● **RECORDS SHOWN**
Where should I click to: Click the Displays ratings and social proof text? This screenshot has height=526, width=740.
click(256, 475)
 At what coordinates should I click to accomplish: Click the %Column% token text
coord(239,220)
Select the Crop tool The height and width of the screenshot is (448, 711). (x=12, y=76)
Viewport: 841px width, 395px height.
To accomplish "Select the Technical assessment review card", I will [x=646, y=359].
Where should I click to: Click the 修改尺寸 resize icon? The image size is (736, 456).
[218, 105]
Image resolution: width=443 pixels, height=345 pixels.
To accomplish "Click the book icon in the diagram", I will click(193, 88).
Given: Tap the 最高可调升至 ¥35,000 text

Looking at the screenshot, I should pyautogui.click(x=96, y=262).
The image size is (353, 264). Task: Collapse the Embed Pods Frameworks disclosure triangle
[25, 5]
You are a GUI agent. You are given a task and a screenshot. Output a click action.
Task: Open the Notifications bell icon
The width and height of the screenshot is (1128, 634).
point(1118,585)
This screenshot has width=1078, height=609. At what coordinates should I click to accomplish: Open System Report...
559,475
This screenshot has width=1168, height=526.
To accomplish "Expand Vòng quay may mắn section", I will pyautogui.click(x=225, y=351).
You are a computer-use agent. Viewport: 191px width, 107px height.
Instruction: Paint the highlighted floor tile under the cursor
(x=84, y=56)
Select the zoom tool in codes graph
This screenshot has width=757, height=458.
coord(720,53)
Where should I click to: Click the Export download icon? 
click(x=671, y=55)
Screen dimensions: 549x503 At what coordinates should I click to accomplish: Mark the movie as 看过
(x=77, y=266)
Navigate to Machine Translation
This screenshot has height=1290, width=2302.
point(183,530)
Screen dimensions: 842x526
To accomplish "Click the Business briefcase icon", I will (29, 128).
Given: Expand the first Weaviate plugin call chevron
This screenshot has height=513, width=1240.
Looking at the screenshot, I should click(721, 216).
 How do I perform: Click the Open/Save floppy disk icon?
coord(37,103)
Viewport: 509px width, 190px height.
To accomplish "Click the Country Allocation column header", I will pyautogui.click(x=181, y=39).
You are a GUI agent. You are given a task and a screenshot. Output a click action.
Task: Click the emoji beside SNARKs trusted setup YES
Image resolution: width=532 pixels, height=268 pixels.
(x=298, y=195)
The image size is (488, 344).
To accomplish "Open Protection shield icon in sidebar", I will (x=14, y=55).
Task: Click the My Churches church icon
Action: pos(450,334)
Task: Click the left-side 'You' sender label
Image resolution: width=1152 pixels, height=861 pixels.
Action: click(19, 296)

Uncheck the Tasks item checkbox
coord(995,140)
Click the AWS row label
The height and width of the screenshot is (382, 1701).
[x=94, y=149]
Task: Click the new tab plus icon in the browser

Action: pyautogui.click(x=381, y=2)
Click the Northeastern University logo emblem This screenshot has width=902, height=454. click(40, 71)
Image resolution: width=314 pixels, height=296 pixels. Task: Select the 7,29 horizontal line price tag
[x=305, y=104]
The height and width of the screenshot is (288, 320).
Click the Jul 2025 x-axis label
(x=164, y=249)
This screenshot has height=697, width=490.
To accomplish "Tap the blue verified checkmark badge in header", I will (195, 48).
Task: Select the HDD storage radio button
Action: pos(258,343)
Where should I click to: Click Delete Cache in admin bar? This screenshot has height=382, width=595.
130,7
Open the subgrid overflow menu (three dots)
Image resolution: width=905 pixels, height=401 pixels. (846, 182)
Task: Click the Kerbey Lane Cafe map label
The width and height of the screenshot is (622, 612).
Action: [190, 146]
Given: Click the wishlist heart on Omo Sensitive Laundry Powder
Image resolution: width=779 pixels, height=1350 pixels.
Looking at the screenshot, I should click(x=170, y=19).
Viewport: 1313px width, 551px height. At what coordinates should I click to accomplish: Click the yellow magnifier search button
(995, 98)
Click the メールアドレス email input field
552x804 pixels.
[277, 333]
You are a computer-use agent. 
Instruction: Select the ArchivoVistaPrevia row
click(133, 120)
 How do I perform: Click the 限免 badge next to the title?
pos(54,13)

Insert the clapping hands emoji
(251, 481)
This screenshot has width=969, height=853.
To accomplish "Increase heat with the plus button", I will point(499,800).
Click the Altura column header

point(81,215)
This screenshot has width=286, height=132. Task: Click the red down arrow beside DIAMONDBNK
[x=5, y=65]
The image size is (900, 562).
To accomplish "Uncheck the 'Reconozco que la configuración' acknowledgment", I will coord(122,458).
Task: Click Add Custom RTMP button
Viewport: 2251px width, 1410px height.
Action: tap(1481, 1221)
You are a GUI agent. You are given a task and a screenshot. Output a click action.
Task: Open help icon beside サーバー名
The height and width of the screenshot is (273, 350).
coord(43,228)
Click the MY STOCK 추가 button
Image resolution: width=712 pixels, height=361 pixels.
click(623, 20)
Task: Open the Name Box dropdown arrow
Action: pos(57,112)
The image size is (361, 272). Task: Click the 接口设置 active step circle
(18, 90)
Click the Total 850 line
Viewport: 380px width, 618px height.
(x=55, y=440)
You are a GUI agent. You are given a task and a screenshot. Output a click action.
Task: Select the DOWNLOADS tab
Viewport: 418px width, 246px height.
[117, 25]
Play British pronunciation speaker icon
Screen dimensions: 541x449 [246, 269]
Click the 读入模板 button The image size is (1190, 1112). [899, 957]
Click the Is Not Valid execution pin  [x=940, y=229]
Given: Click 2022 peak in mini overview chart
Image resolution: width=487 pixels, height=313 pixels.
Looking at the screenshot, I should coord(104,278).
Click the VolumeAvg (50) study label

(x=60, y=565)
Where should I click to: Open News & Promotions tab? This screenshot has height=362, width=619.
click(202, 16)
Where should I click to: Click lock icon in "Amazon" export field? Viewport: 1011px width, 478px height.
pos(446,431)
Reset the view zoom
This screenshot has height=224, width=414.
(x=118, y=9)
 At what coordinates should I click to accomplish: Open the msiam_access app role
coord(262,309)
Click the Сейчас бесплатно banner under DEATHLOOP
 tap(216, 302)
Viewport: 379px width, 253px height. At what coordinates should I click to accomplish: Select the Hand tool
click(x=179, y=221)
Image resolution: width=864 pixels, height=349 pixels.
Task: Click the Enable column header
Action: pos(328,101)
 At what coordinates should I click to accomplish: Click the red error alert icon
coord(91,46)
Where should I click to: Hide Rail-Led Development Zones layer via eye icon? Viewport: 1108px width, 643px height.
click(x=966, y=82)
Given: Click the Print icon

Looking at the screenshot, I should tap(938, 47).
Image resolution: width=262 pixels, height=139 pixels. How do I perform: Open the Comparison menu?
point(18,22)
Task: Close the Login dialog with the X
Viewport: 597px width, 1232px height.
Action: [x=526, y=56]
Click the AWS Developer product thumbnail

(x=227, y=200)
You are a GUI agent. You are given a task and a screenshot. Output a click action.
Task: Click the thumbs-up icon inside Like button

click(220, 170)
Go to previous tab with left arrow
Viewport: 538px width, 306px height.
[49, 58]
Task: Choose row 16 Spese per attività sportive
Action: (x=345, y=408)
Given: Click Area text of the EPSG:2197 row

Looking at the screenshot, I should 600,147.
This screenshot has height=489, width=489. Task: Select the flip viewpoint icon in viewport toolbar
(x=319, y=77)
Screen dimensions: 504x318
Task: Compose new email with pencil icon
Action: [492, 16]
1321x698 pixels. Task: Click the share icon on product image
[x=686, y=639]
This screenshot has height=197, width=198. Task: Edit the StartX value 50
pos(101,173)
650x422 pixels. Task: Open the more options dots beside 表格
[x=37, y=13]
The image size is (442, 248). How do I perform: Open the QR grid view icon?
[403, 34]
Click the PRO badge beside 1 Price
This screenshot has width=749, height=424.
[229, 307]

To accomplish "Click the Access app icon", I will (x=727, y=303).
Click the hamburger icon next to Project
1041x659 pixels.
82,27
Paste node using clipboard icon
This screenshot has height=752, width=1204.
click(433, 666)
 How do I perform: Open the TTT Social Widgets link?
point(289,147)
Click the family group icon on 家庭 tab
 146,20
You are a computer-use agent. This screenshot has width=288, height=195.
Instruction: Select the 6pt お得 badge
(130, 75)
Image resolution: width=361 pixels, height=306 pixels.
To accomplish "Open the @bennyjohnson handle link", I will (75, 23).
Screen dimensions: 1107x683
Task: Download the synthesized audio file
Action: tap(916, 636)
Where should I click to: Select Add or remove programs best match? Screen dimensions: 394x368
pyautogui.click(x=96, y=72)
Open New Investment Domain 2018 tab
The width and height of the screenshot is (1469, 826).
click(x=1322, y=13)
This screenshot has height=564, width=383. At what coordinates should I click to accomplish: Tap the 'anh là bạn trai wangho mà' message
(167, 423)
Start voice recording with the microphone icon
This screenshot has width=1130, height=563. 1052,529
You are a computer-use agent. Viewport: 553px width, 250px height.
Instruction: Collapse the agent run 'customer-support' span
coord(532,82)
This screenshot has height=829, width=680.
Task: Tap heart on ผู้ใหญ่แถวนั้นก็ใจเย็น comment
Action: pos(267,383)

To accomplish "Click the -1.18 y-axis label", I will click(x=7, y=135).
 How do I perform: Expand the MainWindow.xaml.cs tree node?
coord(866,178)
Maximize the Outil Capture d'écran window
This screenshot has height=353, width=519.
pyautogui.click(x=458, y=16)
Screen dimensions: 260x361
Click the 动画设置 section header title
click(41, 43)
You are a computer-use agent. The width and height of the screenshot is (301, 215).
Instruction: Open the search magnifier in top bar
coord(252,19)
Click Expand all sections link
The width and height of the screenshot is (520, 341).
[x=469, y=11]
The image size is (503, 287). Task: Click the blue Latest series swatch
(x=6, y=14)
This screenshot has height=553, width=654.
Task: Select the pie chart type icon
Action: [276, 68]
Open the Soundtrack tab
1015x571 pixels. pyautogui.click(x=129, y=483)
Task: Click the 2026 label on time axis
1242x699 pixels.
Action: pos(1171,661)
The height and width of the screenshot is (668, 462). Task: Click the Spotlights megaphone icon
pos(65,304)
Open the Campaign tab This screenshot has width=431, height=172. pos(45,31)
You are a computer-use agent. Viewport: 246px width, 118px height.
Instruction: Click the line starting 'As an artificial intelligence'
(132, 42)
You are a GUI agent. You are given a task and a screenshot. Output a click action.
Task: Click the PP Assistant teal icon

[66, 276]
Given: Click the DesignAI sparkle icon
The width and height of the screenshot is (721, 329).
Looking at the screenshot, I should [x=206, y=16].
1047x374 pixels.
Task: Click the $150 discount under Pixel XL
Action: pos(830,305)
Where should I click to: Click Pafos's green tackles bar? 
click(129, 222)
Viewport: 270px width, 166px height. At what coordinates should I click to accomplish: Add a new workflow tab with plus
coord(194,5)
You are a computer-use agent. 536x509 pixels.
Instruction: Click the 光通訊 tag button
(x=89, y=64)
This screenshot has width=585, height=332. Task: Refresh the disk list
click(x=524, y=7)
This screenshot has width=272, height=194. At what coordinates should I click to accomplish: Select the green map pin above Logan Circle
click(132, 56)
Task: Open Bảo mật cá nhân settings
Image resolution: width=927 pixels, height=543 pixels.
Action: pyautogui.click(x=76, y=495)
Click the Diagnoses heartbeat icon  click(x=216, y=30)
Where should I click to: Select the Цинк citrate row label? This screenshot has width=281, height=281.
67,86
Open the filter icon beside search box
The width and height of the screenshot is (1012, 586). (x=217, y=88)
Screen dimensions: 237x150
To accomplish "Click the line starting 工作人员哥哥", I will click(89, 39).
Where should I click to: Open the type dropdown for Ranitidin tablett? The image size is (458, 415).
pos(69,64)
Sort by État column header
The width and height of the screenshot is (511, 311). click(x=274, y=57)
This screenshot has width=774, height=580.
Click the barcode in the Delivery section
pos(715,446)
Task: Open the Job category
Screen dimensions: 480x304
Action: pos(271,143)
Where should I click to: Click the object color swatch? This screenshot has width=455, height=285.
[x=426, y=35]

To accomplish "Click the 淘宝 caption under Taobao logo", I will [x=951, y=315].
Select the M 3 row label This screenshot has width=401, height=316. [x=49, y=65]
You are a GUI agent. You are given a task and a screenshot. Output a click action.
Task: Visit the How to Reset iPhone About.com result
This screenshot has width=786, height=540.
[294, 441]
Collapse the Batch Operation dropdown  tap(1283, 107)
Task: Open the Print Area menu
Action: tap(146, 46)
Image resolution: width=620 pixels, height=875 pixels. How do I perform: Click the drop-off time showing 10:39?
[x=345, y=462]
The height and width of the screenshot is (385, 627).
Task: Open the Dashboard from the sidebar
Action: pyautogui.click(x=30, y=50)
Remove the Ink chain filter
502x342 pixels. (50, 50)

● **EXERCISE AIM**
The first line of the records and every line down to the line with "This screenshot has width=1168, height=526." must be quoted exactly; leave out all else.

● **OUTPUT OF THE TASK**
Where should I click to: Click the Displays ratings and social proof text? This screenshot has height=526, width=740.
click(256, 475)
 At what coordinates should I click to accomplish: Click the %Column% token text
coord(239,220)
Select the Crop tool The height and width of the screenshot is (448, 711). (x=12, y=76)
Viewport: 841px width, 395px height.
To accomplish "Select the Technical assessment review card", I will [x=646, y=359].
Where should I click to: Click the 修改尺寸 resize icon? The image size is (736, 456).
[218, 105]
Image resolution: width=443 pixels, height=345 pixels.
To accomplish "Click the book icon in the diagram", I will click(193, 88).
Given: Tap the 最高可调升至 ¥35,000 text

Looking at the screenshot, I should pyautogui.click(x=96, y=262).
The image size is (353, 264). Task: Collapse the Embed Pods Frameworks disclosure triangle
[25, 5]
You are a GUI agent. You are given a task and a screenshot. Output a click action.
Task: Open the Notifications bell icon
The width and height of the screenshot is (1128, 634).
point(1118,585)
This screenshot has width=1078, height=609. At what coordinates should I click to accomplish: Open System Report...
559,475
This screenshot has width=1168, height=526.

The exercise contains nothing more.